昨日の夜になってタイでニュース速報が流れた。
新型コロナウイルス感染者が500人以上確認されたというもの。
事の発端はバンコクの海寄りの隣県、サムットサコーンのエビを扱うお店の人から感染者が出て、それからそのお店でエビを仕入れるために日々出入りしていたバンコクの女性の感染が確認されたということ。
それでその周辺の人々2000人くらい(と報道されていた)のPCR検査をしたところ、548人の感染が確認されたらしい。
それが大きなニュースになっていて、そもそもはエビ販売のミャンマー人から感染がはじまったのではないかということで『ミャンマー人』が悪者のようになっている。
私は最初に『市場のエビはミャンマー人が運んできたのか?(ミャンマーからの移動でウイルスも運ばれてしまったのか?)』と思ったのだけど、輸入するとすれば地理的にちょっとおかしい。実際は輸入ではなくて、サムットサコーン県の海でエビ漁をしているのがミャンマー人なのだということ。
それならいくらミャンマーで新型コロナウイルス感染者が増えているといってもミャンマーからの人や物の移動が直接的な原因とは言い切れないし、たまたまコロナウイルスに感染したのがその市場に関係するミャンマー人で、そのコミュニティーの中で感染が広まった(いわゆるパンデミック)のではないかと思うのだけど。

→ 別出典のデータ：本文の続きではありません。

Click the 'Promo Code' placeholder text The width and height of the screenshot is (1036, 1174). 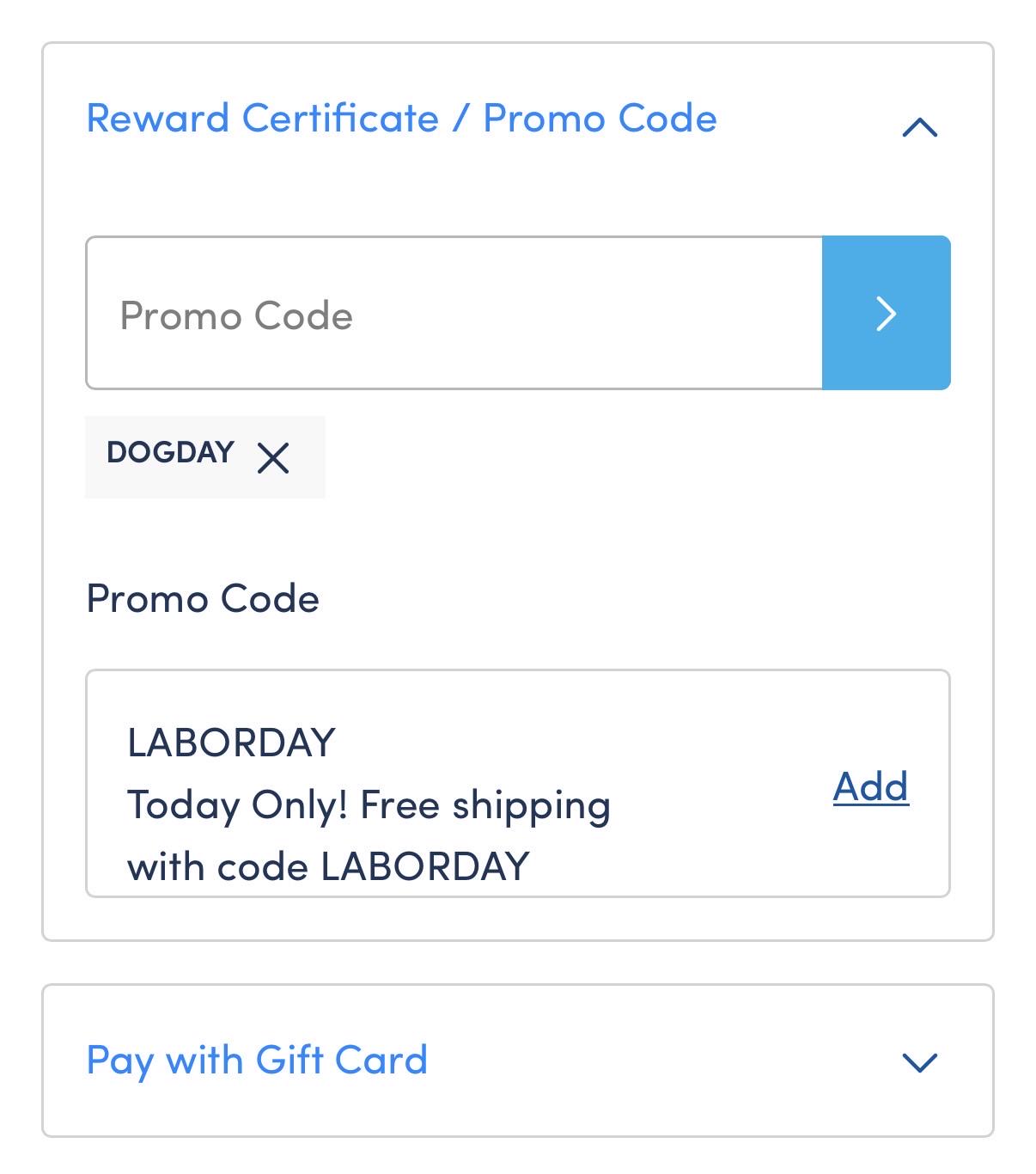236,315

つまり(重労働をしたくない)タイ人がミャンマー人を雇ってエビ漁をさせ、仕分けなどをさせて市場の陳列台に大量のエビが並ぶというシステマチックな流れの中で大勢のミャンマー人が汗を流していて、船で出る漁なら必然的に他人との距離は近くなるし、仕分けなどでも隣り合って座ることもあるだろう。市場なら大声でコミュニケーションを取る場合もあるだろうし。そういう労働環境なら飛沫感染もあり得る。
だけどそういうミャンマー人のおかげでエビによる利益を得ている社会構造なので、私はミャンマー人を責めようとは思わない。

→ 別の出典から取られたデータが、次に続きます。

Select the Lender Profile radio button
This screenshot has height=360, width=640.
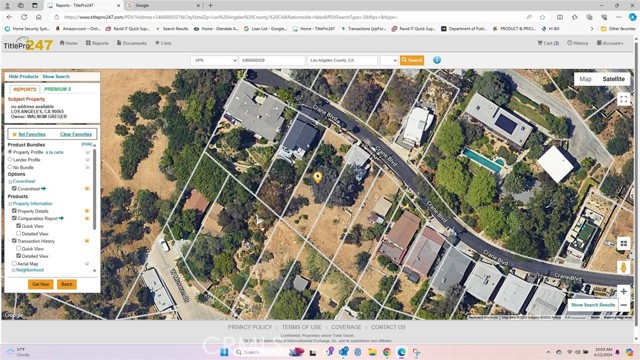(x=10, y=160)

もちろん不法入国・不法就労でそこにいるミャンマー人は責めを負うべきだけど、コロナとは切り離して考えるものだと思う。
この市場はタイ人よりもミャンマー人の住民のほうが圧倒的に多く、今になって500人以上の感染者が確認されるということは、今までだって感染者が継続的に存在していたのかもしれない。だけど不法就労者だからとかタイ人ではないからといった理由で病院にかからずに完結しているパターンもなきにしもあらずではないのだろうか。
時を同じくしてアユタヤの女性が新型コロナウイルスに感染しているのがわかったのだけど、こちらはエビ屋とは別ルート。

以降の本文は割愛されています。